START Data for review

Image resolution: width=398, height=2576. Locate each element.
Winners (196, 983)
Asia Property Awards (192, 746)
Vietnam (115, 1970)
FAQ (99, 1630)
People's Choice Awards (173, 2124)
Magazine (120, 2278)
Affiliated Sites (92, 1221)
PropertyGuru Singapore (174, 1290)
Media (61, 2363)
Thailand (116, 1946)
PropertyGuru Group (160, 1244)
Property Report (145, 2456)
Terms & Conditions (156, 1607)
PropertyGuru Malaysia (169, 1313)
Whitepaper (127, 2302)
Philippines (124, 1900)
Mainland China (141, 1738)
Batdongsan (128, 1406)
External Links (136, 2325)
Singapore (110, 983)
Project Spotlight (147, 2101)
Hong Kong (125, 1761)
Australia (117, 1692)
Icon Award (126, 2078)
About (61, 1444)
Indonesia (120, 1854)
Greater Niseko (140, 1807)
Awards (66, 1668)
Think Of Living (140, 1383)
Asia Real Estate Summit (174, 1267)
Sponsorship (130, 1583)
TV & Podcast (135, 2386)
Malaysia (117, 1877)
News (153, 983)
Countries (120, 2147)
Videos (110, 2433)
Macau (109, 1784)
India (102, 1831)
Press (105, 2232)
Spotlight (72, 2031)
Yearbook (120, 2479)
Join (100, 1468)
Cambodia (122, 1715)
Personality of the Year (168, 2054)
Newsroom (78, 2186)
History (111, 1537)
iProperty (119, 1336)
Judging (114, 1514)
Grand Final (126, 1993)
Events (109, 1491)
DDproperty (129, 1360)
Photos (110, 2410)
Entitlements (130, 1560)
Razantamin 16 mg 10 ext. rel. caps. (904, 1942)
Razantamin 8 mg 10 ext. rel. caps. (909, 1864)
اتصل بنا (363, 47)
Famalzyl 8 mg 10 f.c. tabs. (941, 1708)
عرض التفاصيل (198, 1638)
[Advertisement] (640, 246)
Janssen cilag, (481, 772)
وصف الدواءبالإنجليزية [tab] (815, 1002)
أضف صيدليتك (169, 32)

END Data for review

* [Work item]
Bring together every line in the entries that holds the string "Awards".

* [Result of the exercise]
Asia Property Awards (192, 746)
People's Choice Awards (173, 2124)
Awards (66, 1668)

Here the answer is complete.